Get the HTML content of the current page. By default, all tags are removed from the output unless removeScripts is explicitly set to false.

Input Schema

TableJSON Schema
NameRequiredDescriptionDefault
cleanHtmlNoPerform comprehensive HTML cleaning (default: false)
maxLengthNoMaximum number of characters to return (default: 20000)
minifyNoMinify the HTML output (default: false)
removeCommentsNoRemove all HTML comments (default: false)
removeMetaNoRemove all meta tags from the HTML (default: false)
removeScriptsNoRemove all script tags from the HTML (default: true)
removeStylesNoRemove all style tags from the HTML (default: false)
selectorNoCSS selector to limit the HTML to a specific container
Behavior2/5

Does the description disclose side effects, auth requirements, rate limits, or destructive behavior?

With no annotations provided, the description carries the full burden of behavioral disclosure. It mentions that script tags are removed by default, which is a useful behavioral trait. However, it doesn't cover other critical aspects like whether this tool requires a page to be loaded, if it's read-only or has side effects, potential performance impacts, or error handling. For a tool with 8 parameters and no annotation coverage, this is insufficient.

Agents need to know what a tool does to the world before calling it. Descriptions should go beyond structured annotations to explain consequences.

Conciseness5/5

Is the description appropriately sized, front-loaded, and free of redundancy?

The description is extremely concise with just two sentences that directly address the tool's core functionality and a key parameter behavior. Every word serves a purpose, and it's front-loaded with the main purpose. There's no wasted language or redundancy.

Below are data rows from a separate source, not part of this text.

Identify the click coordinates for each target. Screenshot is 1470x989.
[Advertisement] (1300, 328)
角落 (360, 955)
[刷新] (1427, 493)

Shorter descriptions cost fewer tokens and are easier for agents to parse. Every sentence should earn its place.

Completeness2/5

Given the tool's complexity, does the description cover enough for an agent to succeed on first attempt?

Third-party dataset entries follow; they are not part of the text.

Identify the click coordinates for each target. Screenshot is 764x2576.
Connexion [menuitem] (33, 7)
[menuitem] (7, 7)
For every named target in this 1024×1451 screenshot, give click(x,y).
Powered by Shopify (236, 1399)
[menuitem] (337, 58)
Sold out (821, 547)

Given the tool's complexity (8 parameters, no annotations, no output schema), the description is incomplete. It doesn't explain what 'visible HTML' means in practice (e.g., rendered DOM vs. source), how it interacts with dynamic content, or what the return format looks like. For a tool that likely returns substantial HTML data, more context about output structure or limitations would be helpful.

Complex tools with many parameters or behaviors need more documentation. Simple tools need less. This dimension scales expectations accordingly.

Parameters3/5

Does the description clarify parameter syntax, constraints, interactions, or defaults beyond what the schema provides?

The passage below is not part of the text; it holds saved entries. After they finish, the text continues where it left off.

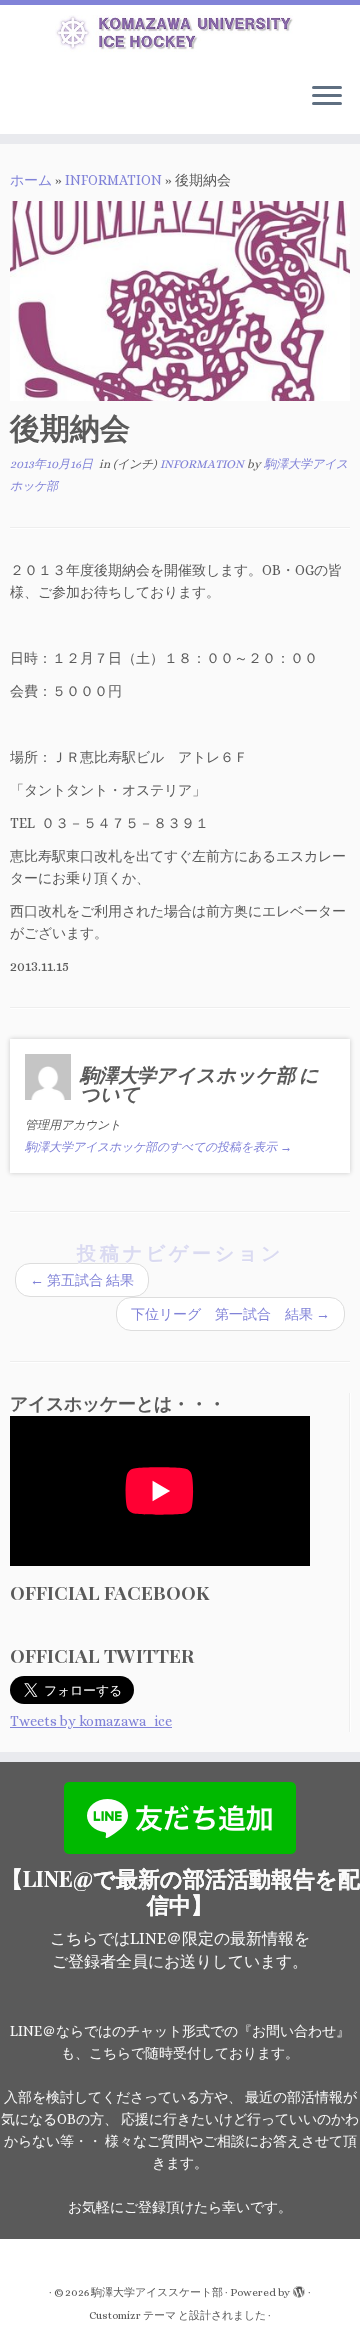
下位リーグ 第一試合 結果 (230, 1314)
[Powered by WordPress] (299, 2289)
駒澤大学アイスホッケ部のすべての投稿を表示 (158, 1147)
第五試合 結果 (82, 1280)
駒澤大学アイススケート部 (157, 2292)
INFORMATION (113, 180)
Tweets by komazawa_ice (91, 1721)
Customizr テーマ (132, 2315)
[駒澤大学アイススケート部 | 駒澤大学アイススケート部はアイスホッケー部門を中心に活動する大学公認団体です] (180, 36)
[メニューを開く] (327, 98)
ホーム (31, 180)
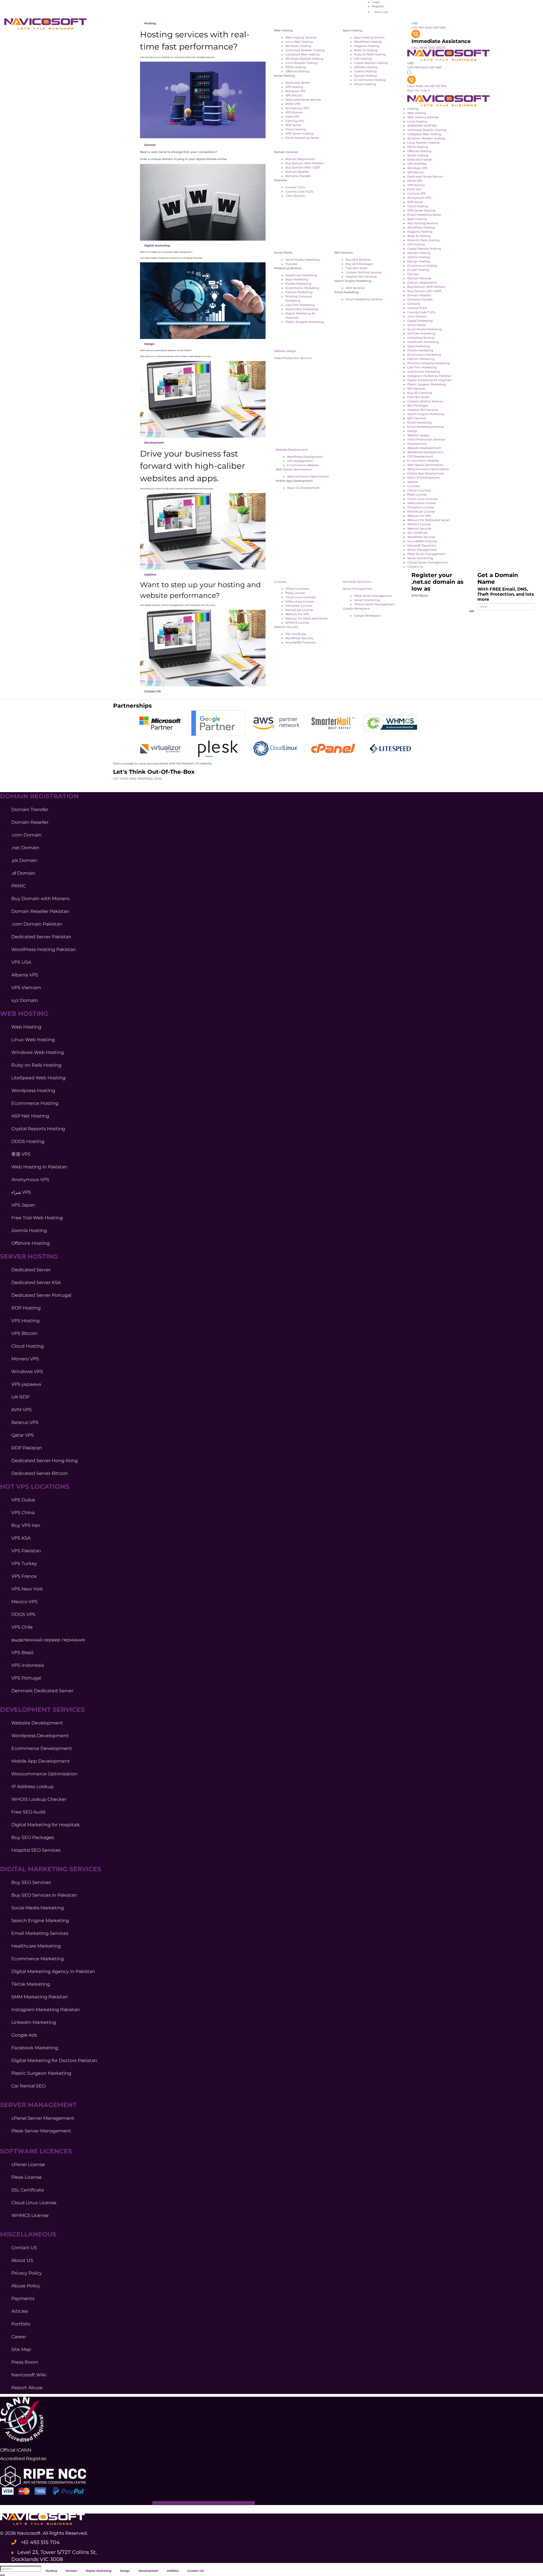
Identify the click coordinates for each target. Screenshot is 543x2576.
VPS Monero (294, 112)
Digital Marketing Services (50, 1869)
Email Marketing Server (302, 138)
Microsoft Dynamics (357, 582)
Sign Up (413, 90)
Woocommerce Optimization (308, 476)
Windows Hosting (298, 46)
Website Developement (424, 448)
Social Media (416, 325)
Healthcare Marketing (301, 275)
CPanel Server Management (374, 604)
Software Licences (36, 2151)
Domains (413, 304)
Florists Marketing (298, 284)
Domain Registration (300, 159)
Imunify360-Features (300, 642)
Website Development (292, 449)
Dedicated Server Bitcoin (303, 99)
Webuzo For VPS (297, 614)
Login (376, 2)
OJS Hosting (363, 58)
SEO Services (416, 388)
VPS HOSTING (417, 164)
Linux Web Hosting (299, 42)
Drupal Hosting (365, 84)
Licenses (280, 582)
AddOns (150, 574)
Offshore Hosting (297, 71)
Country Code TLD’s (299, 191)
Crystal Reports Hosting (424, 248)
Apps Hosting (417, 219)
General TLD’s (295, 187)
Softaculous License (299, 601)
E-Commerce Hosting (369, 80)
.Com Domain (295, 196)
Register (378, 6)
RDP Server (293, 125)
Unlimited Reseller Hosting (304, 50)
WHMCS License (297, 622)
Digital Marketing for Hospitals (429, 380)
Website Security (286, 627)
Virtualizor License (298, 606)
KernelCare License (299, 610)
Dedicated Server (297, 83)
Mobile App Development (425, 473)
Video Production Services (293, 358)
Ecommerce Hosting (422, 265)
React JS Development (303, 488)
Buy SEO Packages (359, 264)
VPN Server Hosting (299, 133)
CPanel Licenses (297, 589)
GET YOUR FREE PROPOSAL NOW (137, 779)
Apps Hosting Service (369, 37)
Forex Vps (414, 189)
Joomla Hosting (365, 71)
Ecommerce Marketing (302, 288)
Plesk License (295, 593)
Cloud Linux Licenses (300, 597)
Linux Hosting (417, 121)
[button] (229, 2570)
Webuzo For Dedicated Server (306, 618)
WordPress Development (305, 457)
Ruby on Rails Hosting (370, 54)
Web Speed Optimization (294, 469)
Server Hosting (417, 155)
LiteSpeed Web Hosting (302, 54)
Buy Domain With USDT (302, 167)
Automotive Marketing (301, 309)
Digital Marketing (157, 245)
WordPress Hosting (368, 42)
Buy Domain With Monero (304, 163)
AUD (428, 27)
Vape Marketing (296, 279)
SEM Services (355, 288)
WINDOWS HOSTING (422, 125)
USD (414, 23)
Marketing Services (421, 338)
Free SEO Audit (356, 268)
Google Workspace (356, 608)
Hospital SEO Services (361, 276)
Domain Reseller (297, 172)
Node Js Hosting (366, 50)
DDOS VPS (292, 104)
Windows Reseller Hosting (304, 58)
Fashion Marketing (299, 292)
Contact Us (415, 567)
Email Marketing (419, 422)
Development (154, 442)
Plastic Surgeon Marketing (304, 322)
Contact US (152, 691)
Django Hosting (365, 75)
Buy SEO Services (358, 260)
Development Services (42, 1709)
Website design (285, 351)
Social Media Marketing (302, 260)
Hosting (150, 23)
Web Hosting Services (300, 37)
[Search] (471, 611)
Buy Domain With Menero (426, 287)
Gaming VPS (294, 121)
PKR (422, 27)
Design (149, 344)
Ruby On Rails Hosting (423, 240)
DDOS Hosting (417, 147)
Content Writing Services (364, 272)
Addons (412, 482)
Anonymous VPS (297, 108)
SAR (443, 27)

The description adds minimal parameter semantics beyond the schema. It clarifies the default behavior for 'removeScripts' (true unless explicitly set to false), which isn't fully captured in the schema's description. However, with 100% schema description coverage, the schema already documents all 8 parameters thoroughly. The description doesn't add meaningful context for other parameters like 'cleanHtml' or 'selector', so it meets the baseline of 3.

Input schemas describe structure but not intent. Descriptions should explain non-obvious parameter relationships and valid value ranges.

Purpose4/5

Does the description clearly state what the tool does and how it differs from similar tools?

The description clearly states the tool's purpose: 'Get the HTML content of the current page.' It specifies the verb ('Get') and resource ('HTML content'), making the function unambiguous. However, it doesn't explicitly differentiate from sibling tools like 'playwright_get_visible_text' or 'playwright_screenshot', which also retrieve page content in different formats.

Agents choose between tools based on descriptions. A clear purpose with a specific verb and resource helps agents select the right tool.

Usage Guidelines2/5

Does the description explain when to use this tool, when not to, or what alternatives exist?

The description provides no guidance on when to use this tool versus alternatives. It mentions a default behavior for script removal but doesn't compare it to other tools like 'playwright_get_visible_text' for text-only extraction or 'playwright_screenshot' for visual capture. There's no context about prerequisites or typical use cases.

Agents often have multiple tools that could apply. Explicit usage guidance like "use X instead of Y when Z" prevents misuse.